Working data:
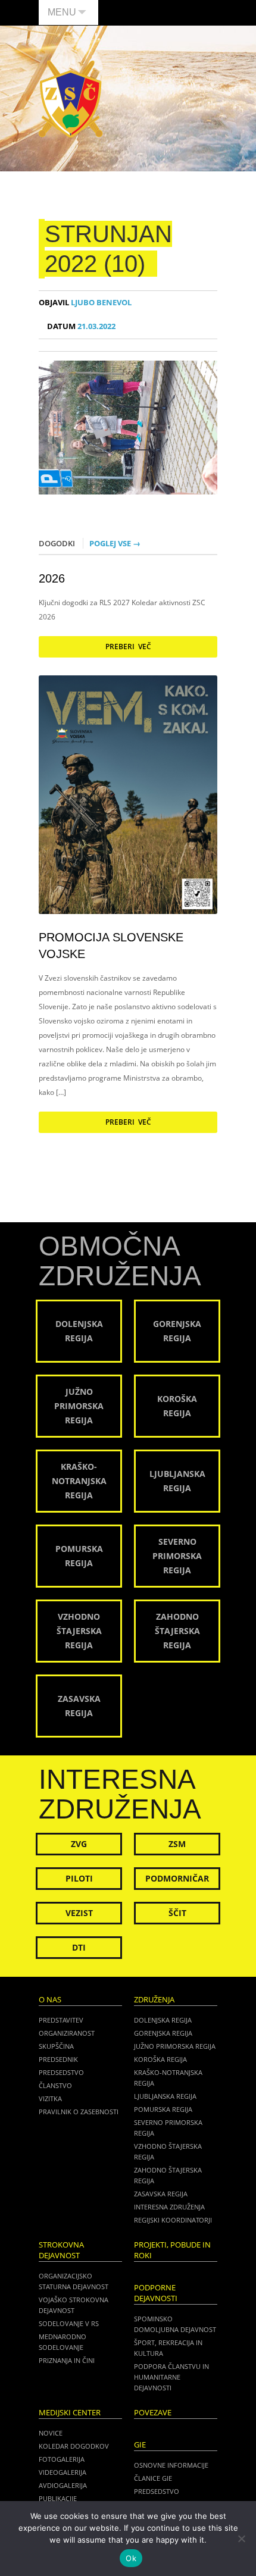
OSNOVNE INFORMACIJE (171, 2465)
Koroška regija (160, 2059)
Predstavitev (61, 2019)
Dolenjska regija (163, 2019)
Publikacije (58, 2498)
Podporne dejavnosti (155, 2293)
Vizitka (50, 2098)
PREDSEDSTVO (156, 2491)
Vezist (79, 1912)
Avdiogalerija (63, 2485)
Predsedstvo (61, 2072)
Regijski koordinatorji (173, 2219)
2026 (52, 578)
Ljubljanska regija (165, 2096)
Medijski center (70, 2413)
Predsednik (58, 2059)
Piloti (79, 1878)
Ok (131, 2558)
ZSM (177, 1843)
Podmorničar (177, 1878)
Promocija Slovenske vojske (111, 945)
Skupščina (56, 2046)
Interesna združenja (169, 2206)
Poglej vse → (115, 543)
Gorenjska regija (163, 2033)
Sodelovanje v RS (69, 2323)
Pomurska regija (163, 2109)
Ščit (177, 1912)
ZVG (79, 1843)
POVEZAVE (152, 2413)
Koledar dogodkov (74, 2446)
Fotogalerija (62, 2459)
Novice (51, 2432)
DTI (79, 1947)
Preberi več (128, 646)
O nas (50, 2000)
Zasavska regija (161, 2193)
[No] (241, 2538)
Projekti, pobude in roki (172, 2250)
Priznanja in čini (67, 2360)
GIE (140, 2445)
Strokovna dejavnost (61, 2250)
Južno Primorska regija (175, 2046)
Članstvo (55, 2085)
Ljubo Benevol (85, 303)
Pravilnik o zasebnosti (78, 2111)
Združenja (154, 2000)
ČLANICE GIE (153, 2478)
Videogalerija (62, 2472)
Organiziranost (67, 2033)
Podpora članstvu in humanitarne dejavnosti (171, 2377)
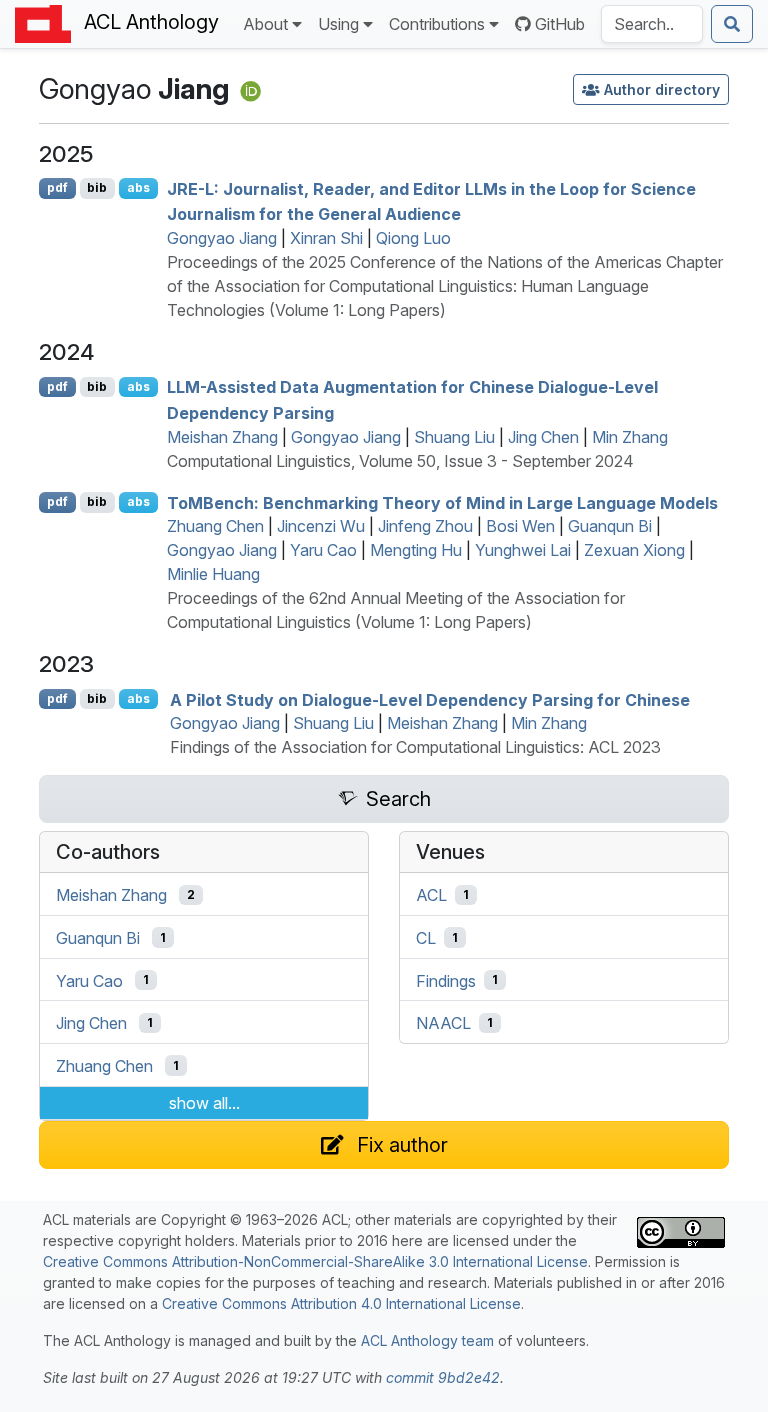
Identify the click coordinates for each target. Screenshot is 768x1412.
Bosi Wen (520, 526)
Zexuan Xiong (634, 550)
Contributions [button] (437, 24)
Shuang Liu (454, 437)
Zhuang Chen (215, 526)
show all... (204, 1103)
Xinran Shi (326, 238)
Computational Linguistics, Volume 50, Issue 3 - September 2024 (400, 461)
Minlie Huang (213, 574)
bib (97, 187)
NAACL (443, 1023)
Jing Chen (543, 437)
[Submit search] (732, 24)
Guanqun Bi (610, 526)
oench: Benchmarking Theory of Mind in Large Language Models (442, 502)
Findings (446, 980)
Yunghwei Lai (523, 550)
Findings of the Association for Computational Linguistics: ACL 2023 (415, 747)
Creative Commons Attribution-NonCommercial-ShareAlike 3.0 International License (315, 1261)
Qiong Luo (413, 238)
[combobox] (652, 24)
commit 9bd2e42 (443, 1377)
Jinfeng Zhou (425, 526)
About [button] (265, 24)
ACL (431, 895)
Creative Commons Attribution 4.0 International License (341, 1303)
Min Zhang (630, 437)
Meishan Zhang (222, 437)
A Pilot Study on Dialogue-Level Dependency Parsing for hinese (430, 699)
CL (426, 938)
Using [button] (338, 24)
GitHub (560, 24)
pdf (57, 187)
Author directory (662, 89)
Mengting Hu (416, 550)
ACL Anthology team (427, 1340)
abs (138, 187)
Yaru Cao (323, 550)
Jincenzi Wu (321, 526)
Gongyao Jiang (222, 238)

What you need to do:
Return the lines from the one containing "Creative Commons Attribution 4.0" through the last line of the records. Include both ends and nothing else.

Final answer:
Creative Commons Attribution 4.0 International License (341, 1303)
Min Zhang (630, 437)
Meishan Zhang (222, 437)
A Pilot Study on Dialogue-Level Dependency Parsing for hinese (430, 699)
CL (426, 938)
Using [button] (338, 24)
GitHub (560, 24)
pdf (57, 187)
Author directory (662, 89)
Mengting Hu (416, 550)
ACL Anthology team (427, 1340)
abs (138, 187)
Yaru Cao (323, 550)
Jincenzi Wu (321, 526)
Gongyao Jiang (222, 238)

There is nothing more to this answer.